Make choices if you really want to draw. We spent a bit of time at Hudson Yards on Saturday afternoon. If you haven’t seen The Vessel, have a look at this link. Some people find that the tourist attraction is an eyesore, but I saw it as a beautiful drawing challenge. I chose not to climb the 2,500 stairs so I could sketch it. We had already walked about 10k to get there so I was ready for a rest. If you look carefully, you can see my sister, my nieces and my cousin waving to me from Level 3. Drawing time: 45 minutes.
Be prepared to have unfinished work in your sketchbook. I started this street scene before breakfast (again, sneaking out of the crowded room) but never got around to finishing it. That used to bother me, but I have come to terms with the idea that things in my sketchbook CAN be unfinished. It’s a sketchbook, after all. The important thing for me with this one was that I captured a typical bit of a New York corner on a quiet Sunday morning.

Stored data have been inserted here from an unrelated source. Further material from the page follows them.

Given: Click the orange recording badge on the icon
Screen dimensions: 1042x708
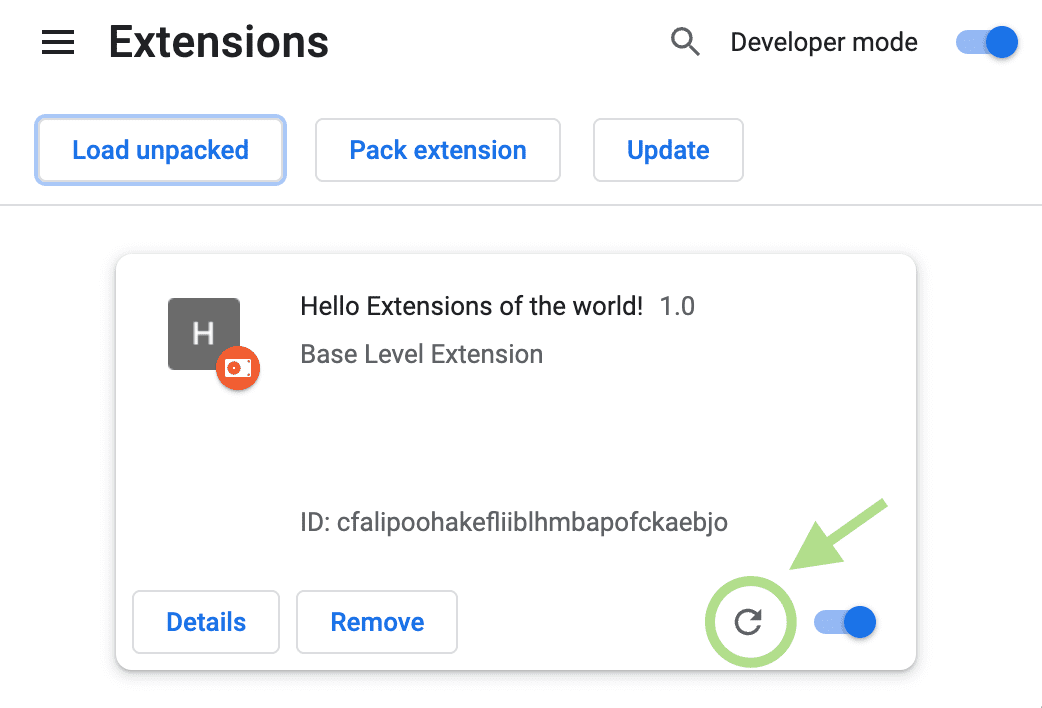Looking at the screenshot, I should point(238,368).
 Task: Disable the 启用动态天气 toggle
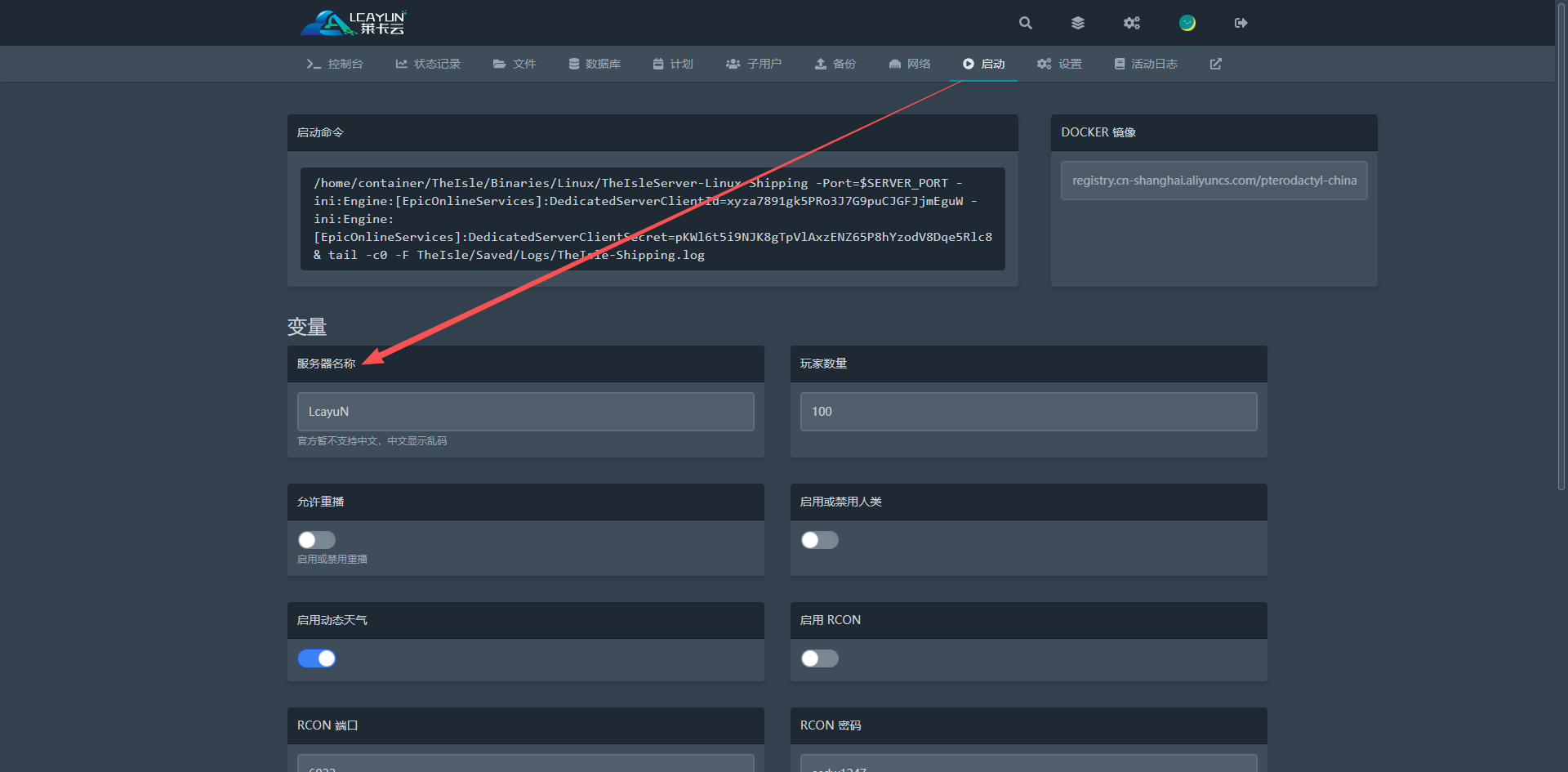click(x=317, y=658)

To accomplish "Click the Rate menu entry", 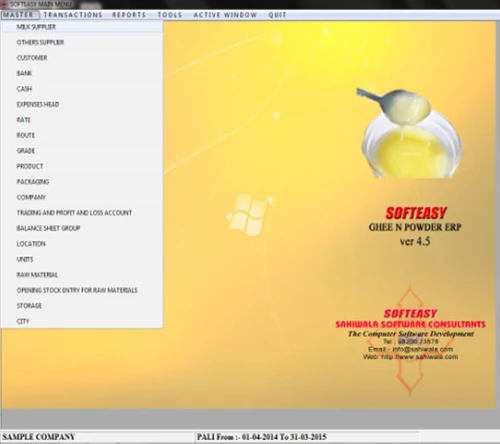I will [82, 120].
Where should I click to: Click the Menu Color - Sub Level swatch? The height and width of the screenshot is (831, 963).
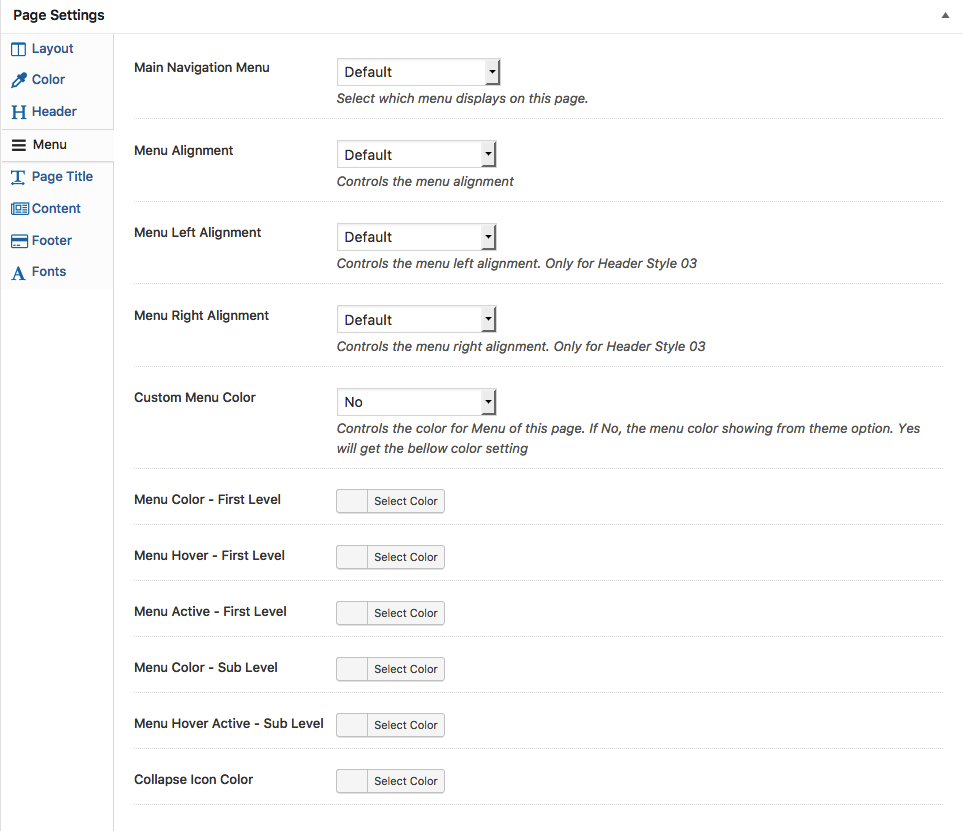353,669
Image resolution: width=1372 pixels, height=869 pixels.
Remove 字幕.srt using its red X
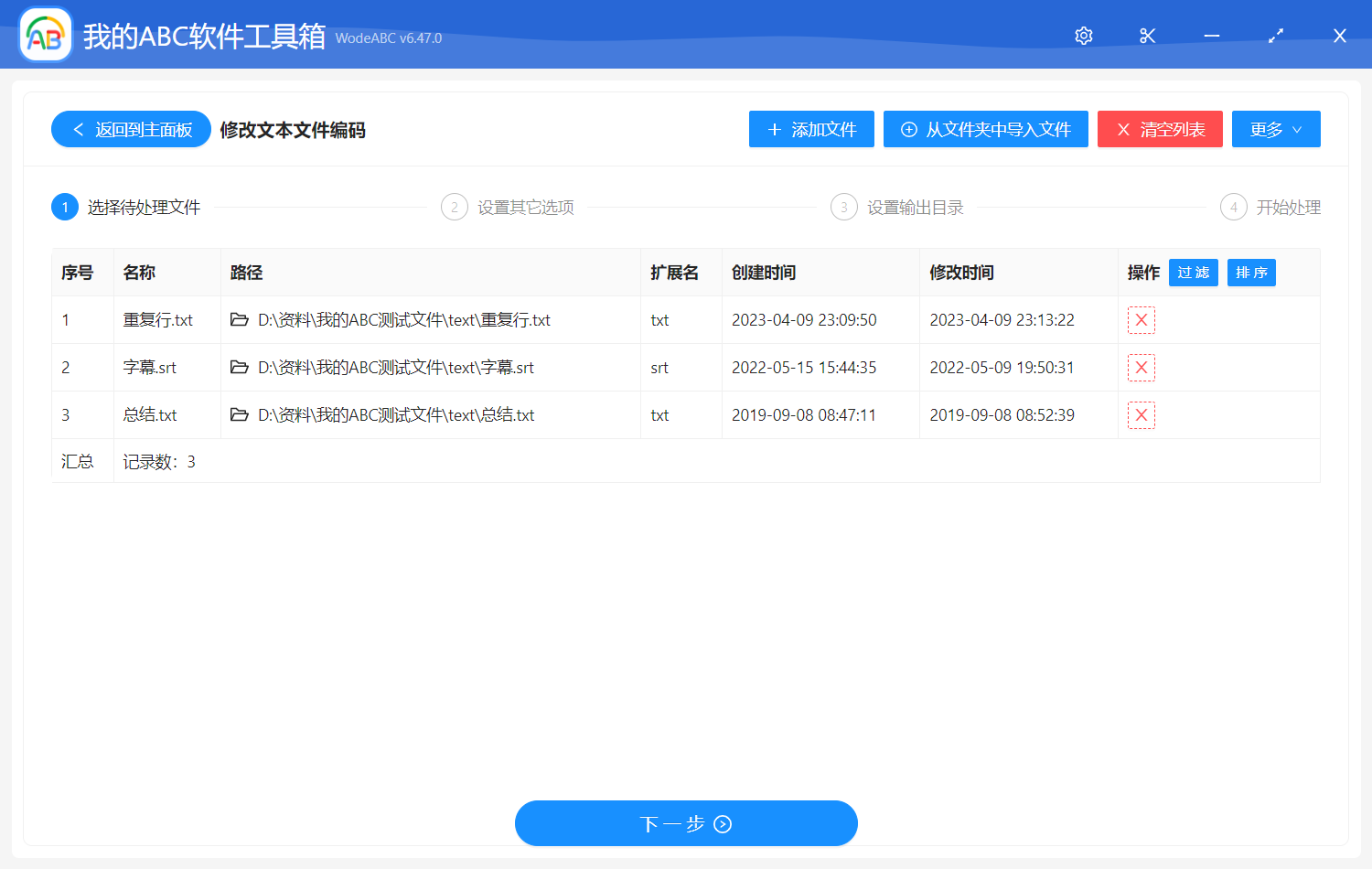pyautogui.click(x=1141, y=367)
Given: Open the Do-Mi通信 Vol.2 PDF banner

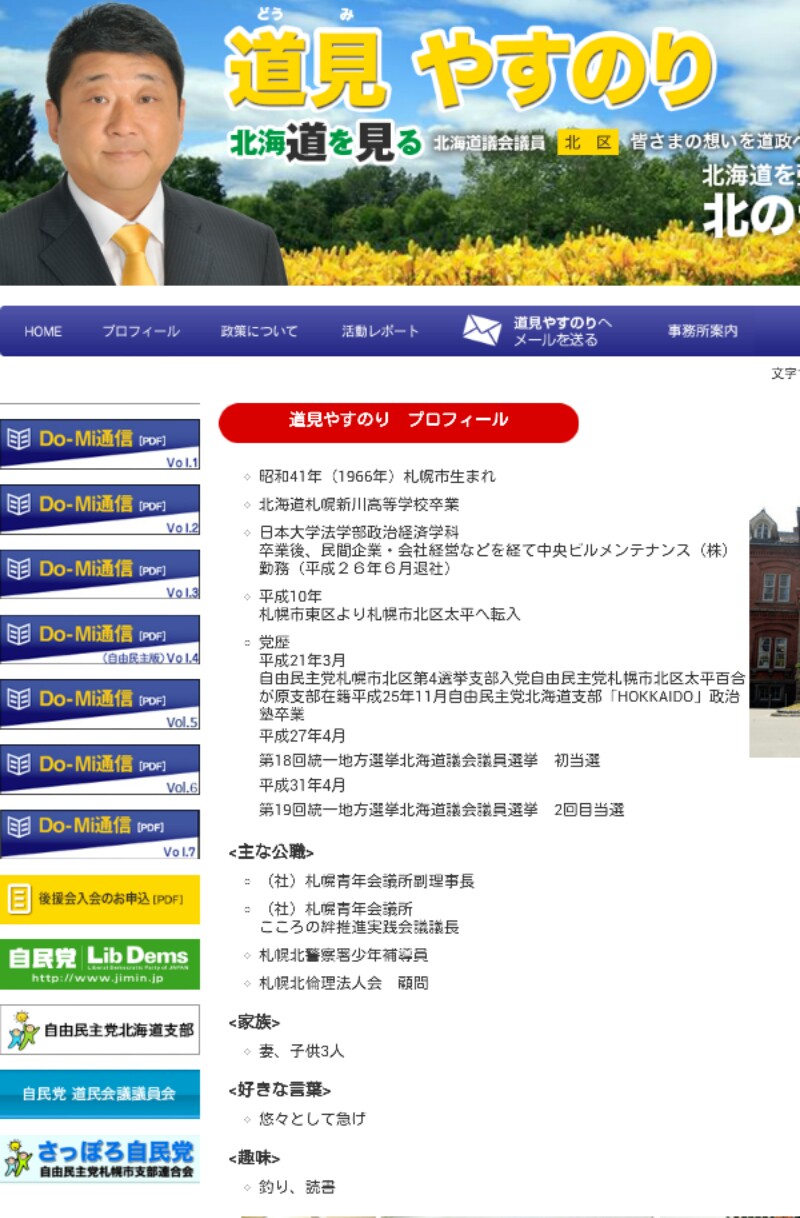Looking at the screenshot, I should click(100, 509).
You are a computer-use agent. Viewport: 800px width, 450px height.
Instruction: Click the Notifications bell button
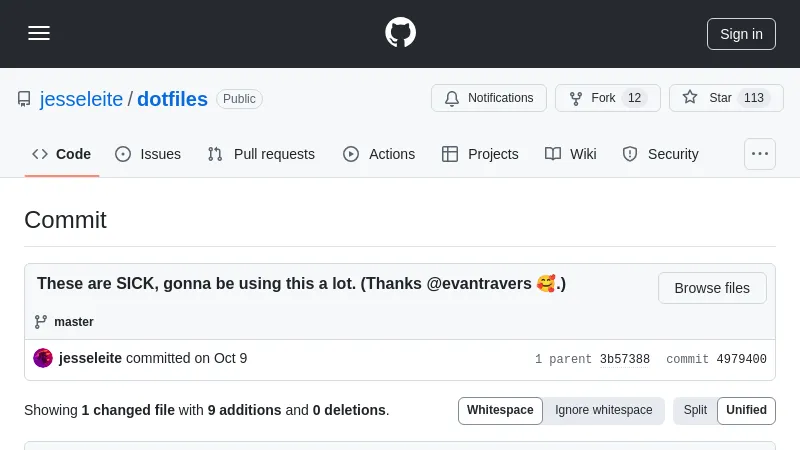point(489,98)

Drawing time: 20 minutes.
Fill a page with smaller drawings. We spent quite a bit of time on Sunday morning at the Museum of Jewish Heritage, walking through the exhibit titled Auschwitz. Not Long Ago. Not Far Away. Every museum has different rules about drawing, so I checked with the cashier when I picked up my audio guide. Since drawing was permitted in the exhibition spaces, I used a water-soluble brush pen and a water brush to draw with in the show. Due to the sombre subject matter, colour didn’t seem appropriate anyway. Drawing time: 5 minutes per sketch, spread out over 3 hours.
Stay close by, but do your own thing. While my family was shopping, I chose to sketch instead. I was lucky to find a bench close to the store, and sketched the iconic pretzel cart. Since I wasn’t sure how long I would be waiting (or if I had time for colour), I did this direct watercolour with Sennelier Payne’s Grey and my Rosemary Travel rigger brush. Drawing time: 20 minutes.
Be prepared for failure. Not every sketch will be successful. There will be some stinkers in your sketchbook. Resist the urge to glue a clean sheet of paper on top of the sketches you dislike. A sketchbook shows a process and journey, and should include all forms of exploration. I really wanted to sketch Calatrava’s The Oculus, but I guess I was just too tired, and a bit cold, at the end of the day. All I could manage to fit on the page was the entrance and a bit of the base of the building. The sketch does nothing to convey the white bones of the structure within the space, but hey, I did have a few good conversations with people sitting on the bench next to me. And I resisted the urge to get out that clean sheet of paper and some double-sided tape.